Es waren nicht die linken Frauen, die – wie nach der Abstimmung vermutet – die Initiative stark unterstützten: Nur 16 Prozent stimmten dafür, mit 21 Prozent waren es sogar mehr linke Männer. Bei den selbstdeklariert rechten Frauen lag die Ja-Quote mit 87 Prozent jedoch um einiges höher als die bei den Männern, die bloss zu 71 Prozent ein Ja in die Urne legten. «Ansonsten lassen sich bei Alter und Geschlecht keine signifikanten Unterschiede feststellen», so Hans Hirter. Aus gesellschaftlichen Aspekten wirkte sich die formale Bildung am stärksten auf das Resultat aus: Personen mit einer Berufslehre stimmten klar zu, Personen mit einer höheren Berufs- oder Hochschul-Bildung lehnten sie ab. Protestantische und katholische Schweizerinnen und Schweizer legten zu 60 Prozent ein Ja in die Urne, Religionslose mehrheitlich ein Nein.

Kaum konkrete Kritik an Muslimen

«Das Minarett wird als Herrschaftssymbol des Islams wahrgenommen», sagte Hans Hirter vor den Medien, was auch das stärkste Motiv für die Annahme der Initiative gewesen sei. Die Diskriminierung von Christen in islamischen Ländern wird nur von jeder sechsten Person als Motiv genannt, und eine konkrete Kritik an den hier lebenden Muslimen wird nur von 10 Prozent der Stimmbürgerinnen und Stimmbürger als Argument gegen den Minarett-Bau aufgeführt. Im Gegenzug dazu: Zwei Drittel der Nein-Stimmenden nannten als Grund gemäss Hirter den Widerspruch gegen das Menschenrecht. «Doch damit liess sich offenbar keine Abstimmung gewinnen.»
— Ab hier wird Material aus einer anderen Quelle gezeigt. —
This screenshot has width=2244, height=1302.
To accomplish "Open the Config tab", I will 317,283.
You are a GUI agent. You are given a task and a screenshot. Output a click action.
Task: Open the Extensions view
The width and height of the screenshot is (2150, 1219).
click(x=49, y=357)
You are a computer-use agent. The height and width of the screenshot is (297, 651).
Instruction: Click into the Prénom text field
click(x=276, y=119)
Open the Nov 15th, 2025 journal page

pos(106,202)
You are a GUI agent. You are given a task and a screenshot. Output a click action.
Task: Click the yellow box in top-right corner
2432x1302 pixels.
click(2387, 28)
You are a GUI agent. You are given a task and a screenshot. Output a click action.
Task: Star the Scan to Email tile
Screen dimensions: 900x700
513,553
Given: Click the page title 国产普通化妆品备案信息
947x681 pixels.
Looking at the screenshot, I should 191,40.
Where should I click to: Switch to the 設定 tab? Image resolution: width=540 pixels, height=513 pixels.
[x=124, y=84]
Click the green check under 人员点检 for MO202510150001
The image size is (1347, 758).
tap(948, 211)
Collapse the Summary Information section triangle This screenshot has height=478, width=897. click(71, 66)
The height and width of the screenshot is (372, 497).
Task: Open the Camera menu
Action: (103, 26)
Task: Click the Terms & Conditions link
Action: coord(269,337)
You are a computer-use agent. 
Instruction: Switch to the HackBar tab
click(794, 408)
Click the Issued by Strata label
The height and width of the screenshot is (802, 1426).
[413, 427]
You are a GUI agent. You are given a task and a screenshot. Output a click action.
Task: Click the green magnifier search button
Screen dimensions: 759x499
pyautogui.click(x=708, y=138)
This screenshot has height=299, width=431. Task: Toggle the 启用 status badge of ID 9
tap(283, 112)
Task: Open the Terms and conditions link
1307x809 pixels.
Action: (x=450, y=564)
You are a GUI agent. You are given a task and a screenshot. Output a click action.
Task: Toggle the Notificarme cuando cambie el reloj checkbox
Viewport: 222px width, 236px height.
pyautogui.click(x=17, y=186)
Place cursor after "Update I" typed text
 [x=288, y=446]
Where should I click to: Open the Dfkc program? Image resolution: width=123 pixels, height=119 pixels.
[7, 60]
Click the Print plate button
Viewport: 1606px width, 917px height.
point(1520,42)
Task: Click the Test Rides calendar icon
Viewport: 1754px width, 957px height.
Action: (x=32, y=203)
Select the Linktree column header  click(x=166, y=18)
Minderheiten: Muslime doppelt betroffen

Tatsächlich ist es so, dass in der Schweiz kantonale und eidgenössische Abstimmungsvorlagen, welche Muslime betreffen, eher abgelehnt werden. Das hat eine zusätzliche Auswertung von rund 300 Vorlagen ergeben, die für Minderheiten relevant waren. «Von über 70 Vorlagen zur rechtlichen Besserstellung von Ausländerinnen und Ausländern wurde fast die Hälfte abgelehnt», wie Politikwissenschaftler Adrian Vatter vor den Medien sagte. Die Muslime seien dabei doppelt betroffen gewesen – als Ausländer und als religiöse Minderheit. Im Grundsatz sei das Volk kritisch gegenüber Minderheiten, die schlecht integriert seien und fremde Wertvorstellungen hätten. Andere Minderheiten erfuhren hingegen Wohlwollen, etwa Sprachminderheiten oder Behinderte. «Am intolerantesten sind die Schweizerinnen und Schweizer gegenüber Militärdienstverweigerern, am tolerantesten gegenüber Homosexuellen», so Vatter.